Af Örgütü’nün ‘yüz yüze’ çalışanları greve başladı

MUSTAFA KÖMÜŞ
Fotoğraf: Göksu Güncü

Uluslararası Af Örgütü’nün ‘yüz yüze’ çalışanları çalışma koşullarının iyileştirilmesi, ücret adaletsizliğinin giderilmesi, taşeron uygulamasının kaldırılması ve güvenceli çalışma talebiyle iş bıraktı. Çalışanlar, “İnsan hakları alanında çalışan bir kurumun taşeron çalıştırmasına karşıyız” diye konuştu.

Sokaklarda insanlara Af Örgütü’nün çalışmalarını anlatan ve kampanyaların devamı için destek toplamaya çalışan 15 ‘yüz yüze’ projesi çalışanından 13’ü, örgütün kendilerini taşeron olarak çalıştırdığını ifade etti. Çalışanlar, 1961 yılından beri insan hakları için tüm dünyada kampanyalar yürüten Af Örgütü’nün, kendi çalışanlarının haklarını ihlal ettiğini belirtti.

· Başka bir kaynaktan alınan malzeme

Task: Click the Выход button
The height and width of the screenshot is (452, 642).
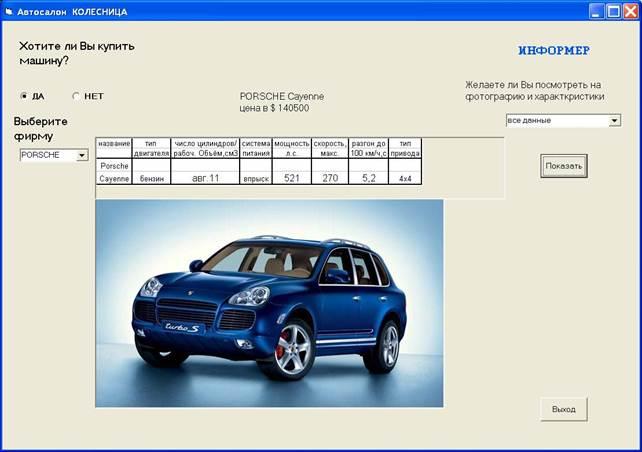Action: [x=563, y=409]
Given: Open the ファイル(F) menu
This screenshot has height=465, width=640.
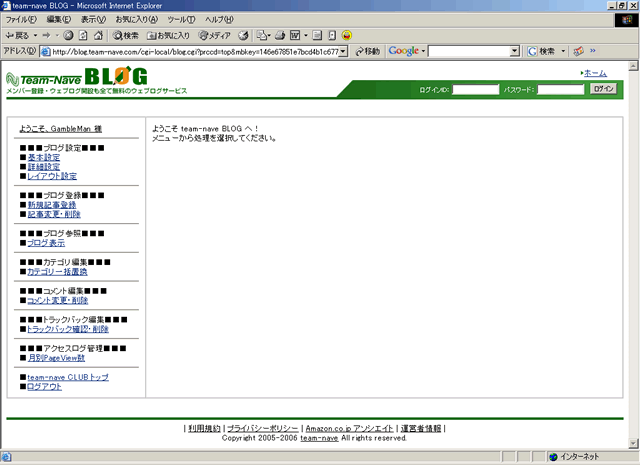Looking at the screenshot, I should 22,20.
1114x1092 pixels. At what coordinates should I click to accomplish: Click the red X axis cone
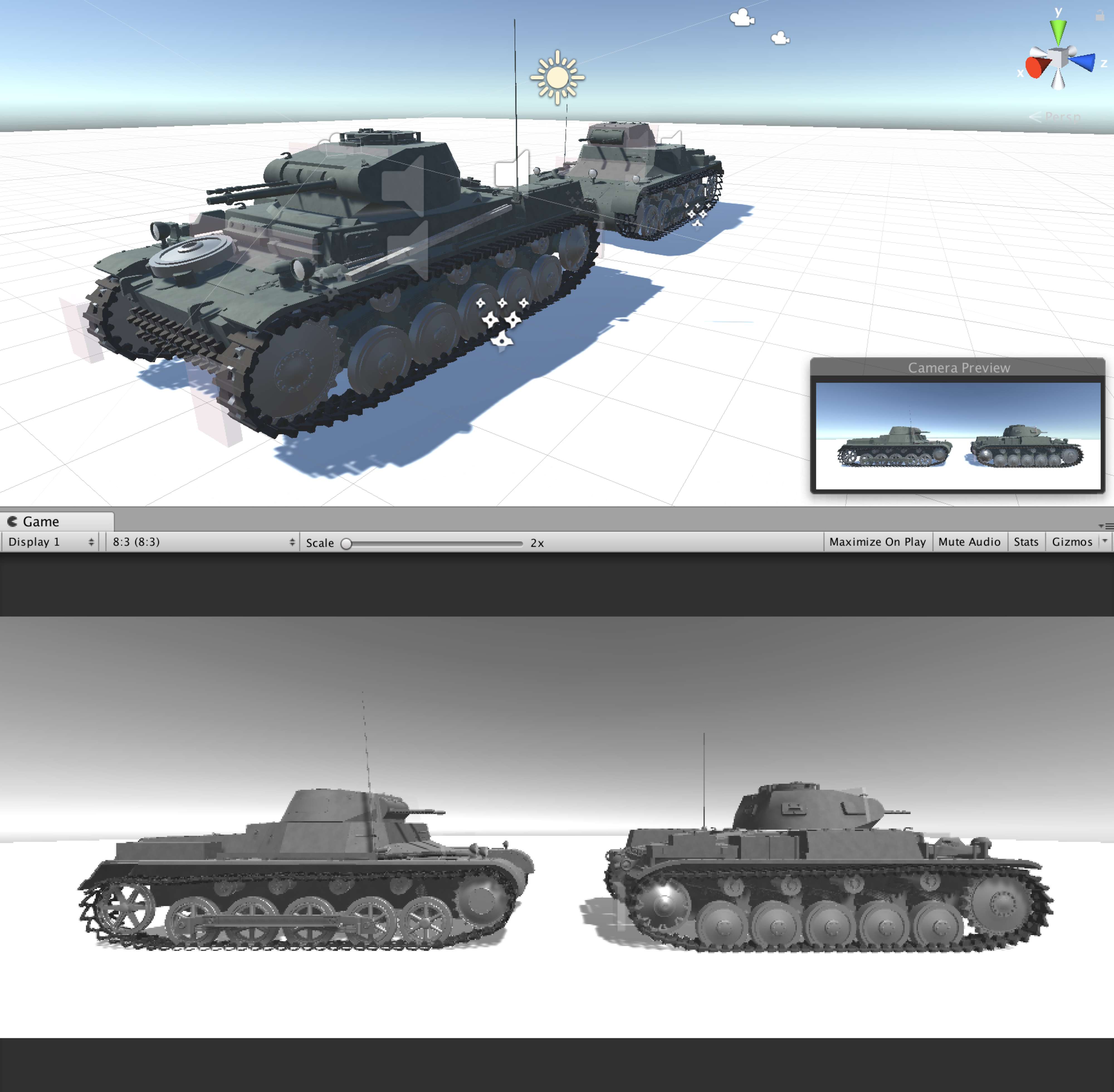[x=1035, y=68]
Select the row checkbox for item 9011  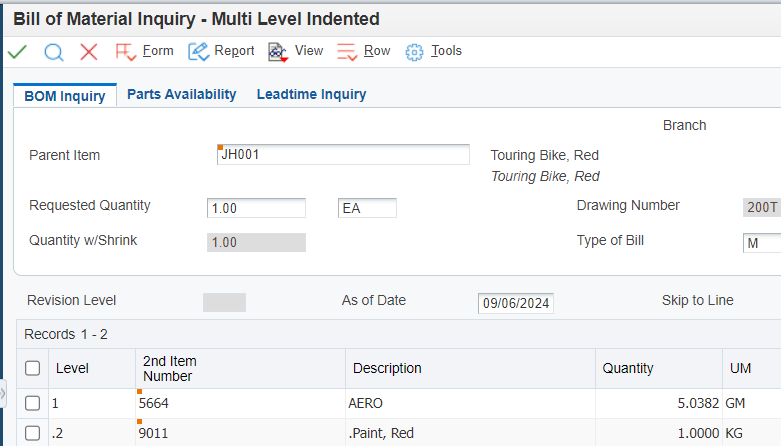32,433
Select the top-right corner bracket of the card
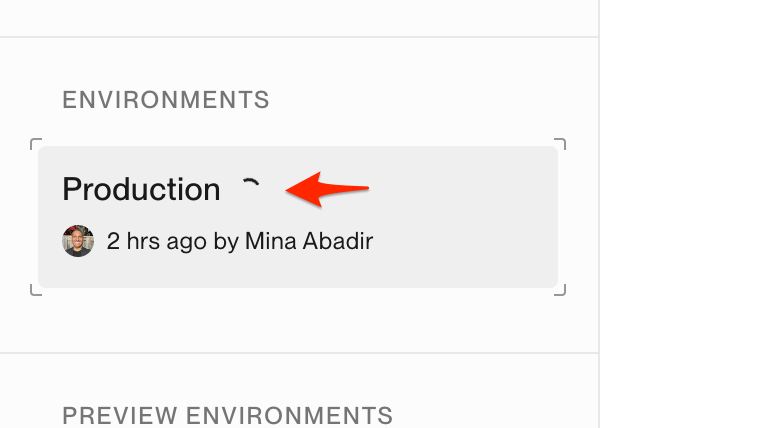 560,144
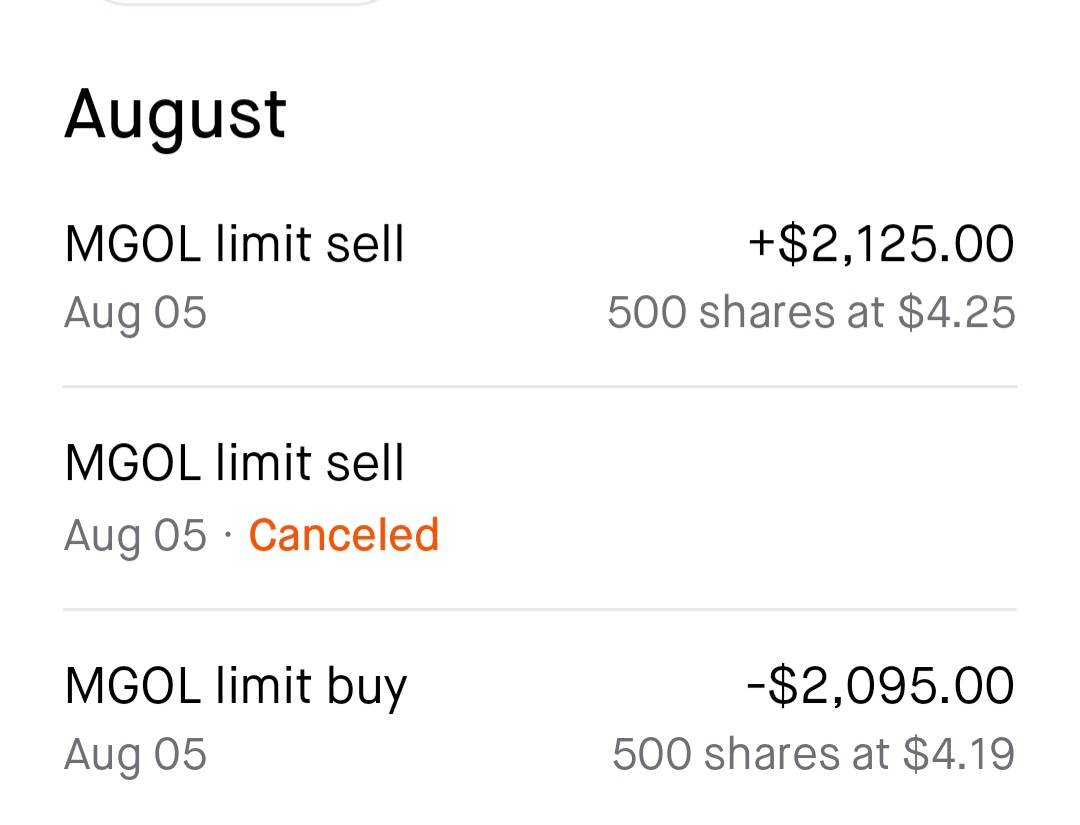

‘Saha çalışanlarına ayrımcılık yapılıyor’
Hem fiziksel hem de psikolojik olarak yıpratıcı bir iş yapmalarına ve belki de en emekyoğun görevi sırtlanmalarına karşın emeklerinin karşılığını alamadığını söyleyen çalışanlar, “Buna ilaveten Af Örgütü çalışanları arasında ücret dengesinin söz konusu olmadığını, saha çalışanlarına yönelik ciddi bir haksızlık ve ayrımcılığın yaşandığını belirtmek durumundayız” dedi.

İstanbul Beşiktaş’ta bulunan Abbasağa Parkı’nda dün basın açıklaması yapan çalışanlar şunları da kaydetti: “Yüz yüze projesinde çalışanlar güvencesiz bir şekilde çalıştırılıyor. Yüz yüze çalışanları, sendikalı (Sosyal-İş) Af Örgütü çalışanlarının sahibi olduğu birçok temel haktan ve yol, eğitim ödeneği gibi birçok sosyal haktan yoksun bırakılarak bir insan kaynakları şirketinde çalışıyor gibi gösteriliyor. Çoğunluğu üniversite öğrencisi olan insan haklarına duyarlı bireyler olarak bu durumun işçi haklarına, dolayısıyla insan haklarına aykırı olduğunu düşünüyoruz. Çalışanlar arası ücret adaletsizliğinin bir an önce giderilmesi, iş şartlarının iyileştirilmesi ve güvenceli çalışma talebimizi sizlerle paylaşıyoruz. Talebimiz yerine getirilene kadar iş bırakarak greve gitme kararı almış bulunuyoruz.”

‘Taleplerimiz dikkate alınmadı’
Çalışanlardan Felat Erkozan, BirGün’e yaptığı açıklamada şunları söyledi: “Ben geçen seneden beri yüz yüze projesinde çalışıyorum. Darbe girişiminden sonra saha çalışmaları iptal edildi ve biz ağustosun sonuna doğru ofiste çalışmaya çağrıldık. Sonrasında ofis çalışanlarının bizden daha fazla sosyal hakkının olduğunu fark ettik. Bir süre sonra Uluslararası Af Örgütü ile Sosyal-İş arasında toplu sözleşme görüşmesi yapıldı. Taşeron olarak çalıştığımız için bu görüşmelere katılamadığımız gibi, eğitim ve yol ödeneğinden de mahrum kaldık. Biz toplantılarda ve koordinatörlerle görüşmelerimizde taleplerimizi dile getirdik, ama dikkate alınmadı.”